## TEKS ACUAN
::::

Sunday 10 March 2013

Berbahagialah orang yang miskin di hadapan Allah.


Matius 5 : 3 “Berbahagialah orang yang miskin di hadapan Allah, karena merekalah yang empunya Kerajaan Sorga.”


Kemiskinan merupakan masalah yang dihadapi oleh semua negara di dunia. Dari masa ke masa dan di pelbagai tempat selalu saja ada kemiskinan. Miskin menurut kamus bahasa Indonesia adalah tidak berharta; serba kekurangan (berpenghasilan sangat rendah). Sementara kemiskinan adalah keadaan miskin itu sendiri. Mungkin bisa dikatakan kemiskinan adalah keadaan orang yang hidup di bawah standar penghasilan minimum daerah.





Kemiskinan membuat derajat orang berbeda, pada zaman Yesus, kemiskinan sangat terlihat. Karena kondisi Israel atau Yerusalem saat itu sedang dijajah oleh bangsa Romawi. Pada saat itulah Tuhan Yesus hadir dan melayani orang-orang banyak dari pelbagai golongan.

Saat ini di kota-kota besar, kemiskinan justru jadi komoditi. Komoditi apa? Apalagi kalau bukan komoditi partai untuk pemilu. Karena banyaknya orang miskin di Indonesia, maka janji-janji menghibur/menolong orang miskin makin banyak.  Ada yang menawarkan kartu miskin, kartu sehat, kartu sekolah gratis dan lain-lain. Biar mereka dipilih oleh orang miskin itu.  Tapi tragis, semakin memunculkan kenyataan betapa miskinnya kita, terutama miskinnya nurani pejabat-pejabat tersebut. Contoh kasus: ada kejadian dilaporkan di TV ketika seorang bayi mati karena tidak tersedia incubator dan orang tuanya adalah pemegang kartu sehat. Satu sisi orang berpandangan miring bahwa RS kurang peduli dengan orang miskin. Tapi lain halnya jika ternyata RS tersebut kehabisan tempat karena melayani semua orang miskin. Janji menghibur/menolong orang miskin tidak disertai dengan fasilitas yang memadai. Tragis.

::::

## DATA UNTUK DIOLAH

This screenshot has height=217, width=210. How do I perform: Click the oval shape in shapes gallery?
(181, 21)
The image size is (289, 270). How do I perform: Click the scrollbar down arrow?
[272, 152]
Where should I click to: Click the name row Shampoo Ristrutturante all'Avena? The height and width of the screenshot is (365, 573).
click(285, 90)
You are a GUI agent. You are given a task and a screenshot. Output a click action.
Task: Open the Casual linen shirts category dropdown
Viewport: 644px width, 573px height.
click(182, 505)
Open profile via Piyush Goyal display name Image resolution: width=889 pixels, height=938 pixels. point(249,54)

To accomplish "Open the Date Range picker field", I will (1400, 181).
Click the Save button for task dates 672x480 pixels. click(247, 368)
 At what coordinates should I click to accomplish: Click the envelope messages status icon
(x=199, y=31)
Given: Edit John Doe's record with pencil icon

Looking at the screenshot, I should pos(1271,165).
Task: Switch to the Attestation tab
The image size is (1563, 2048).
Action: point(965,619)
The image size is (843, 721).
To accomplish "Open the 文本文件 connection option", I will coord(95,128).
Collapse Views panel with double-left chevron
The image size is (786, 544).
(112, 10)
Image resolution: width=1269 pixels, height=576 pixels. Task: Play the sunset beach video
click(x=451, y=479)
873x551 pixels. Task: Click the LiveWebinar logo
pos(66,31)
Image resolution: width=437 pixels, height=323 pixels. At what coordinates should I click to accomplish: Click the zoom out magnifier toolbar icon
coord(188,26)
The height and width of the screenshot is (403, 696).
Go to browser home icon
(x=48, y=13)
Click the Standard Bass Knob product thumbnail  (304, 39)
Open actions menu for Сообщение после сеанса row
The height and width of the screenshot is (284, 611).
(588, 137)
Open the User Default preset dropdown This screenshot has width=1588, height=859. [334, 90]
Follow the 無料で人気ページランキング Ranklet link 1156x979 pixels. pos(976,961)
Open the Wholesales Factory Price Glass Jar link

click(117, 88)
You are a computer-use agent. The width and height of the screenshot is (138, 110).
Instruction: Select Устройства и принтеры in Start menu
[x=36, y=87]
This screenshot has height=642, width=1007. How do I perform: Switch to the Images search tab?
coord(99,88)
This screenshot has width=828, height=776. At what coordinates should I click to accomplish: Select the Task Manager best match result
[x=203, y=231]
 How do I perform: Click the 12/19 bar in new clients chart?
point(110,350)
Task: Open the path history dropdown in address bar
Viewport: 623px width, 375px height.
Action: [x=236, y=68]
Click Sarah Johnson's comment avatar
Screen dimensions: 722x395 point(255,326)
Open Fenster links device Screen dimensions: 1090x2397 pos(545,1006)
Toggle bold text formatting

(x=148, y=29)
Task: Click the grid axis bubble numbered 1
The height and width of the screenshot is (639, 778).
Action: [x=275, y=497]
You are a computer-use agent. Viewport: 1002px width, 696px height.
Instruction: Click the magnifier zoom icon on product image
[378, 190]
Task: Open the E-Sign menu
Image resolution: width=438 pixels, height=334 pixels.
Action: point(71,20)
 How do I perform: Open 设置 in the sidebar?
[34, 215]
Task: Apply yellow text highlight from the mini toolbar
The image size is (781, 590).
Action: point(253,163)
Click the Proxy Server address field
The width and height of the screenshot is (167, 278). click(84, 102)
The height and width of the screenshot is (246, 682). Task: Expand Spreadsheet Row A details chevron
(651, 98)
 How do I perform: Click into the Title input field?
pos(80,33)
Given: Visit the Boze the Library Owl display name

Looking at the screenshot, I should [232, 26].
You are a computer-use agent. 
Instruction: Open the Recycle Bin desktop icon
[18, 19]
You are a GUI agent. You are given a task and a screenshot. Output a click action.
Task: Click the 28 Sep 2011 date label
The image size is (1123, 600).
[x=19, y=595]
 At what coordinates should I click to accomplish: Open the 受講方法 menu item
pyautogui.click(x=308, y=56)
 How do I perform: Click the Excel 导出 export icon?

::::

## DAFTAR TUGAS
(A) Menurut teks acuan tentang kemiskinan, bangsa apa yang sedang menjajah Israel atau Yerusalem pada zaman Yesus?
(B) Ulangi persis semua baris data mulai dari baris yang memuat "Open actions menu" sampai dengan baris yang memuat "[x=203, y=231]", termasuk kedua baris tersebut.
Teks acuan dan baris data di atas merupakan dua bahan yang terpisah.

## JAWABAN BERIKUT
(A) Bangsa Romawi.

(B)
Open actions menu for Сообщение после сеанса row
The height and width of the screenshot is (284, 611).
(588, 137)
Open the User Default preset dropdown This screenshot has width=1588, height=859. [334, 90]
Follow the 無料で人気ページランキング Ranklet link 1156x979 pixels. pos(976,961)
Open the Wholesales Factory Price Glass Jar link

click(117, 88)
You are a computer-use agent. The width and height of the screenshot is (138, 110).
Instruction: Select Устройства и принтеры in Start menu
[x=36, y=87]
This screenshot has height=642, width=1007. How do I perform: Switch to the Images search tab?
coord(99,88)
This screenshot has width=828, height=776. At what coordinates should I click to accomplish: Select the Task Manager best match result
[x=203, y=231]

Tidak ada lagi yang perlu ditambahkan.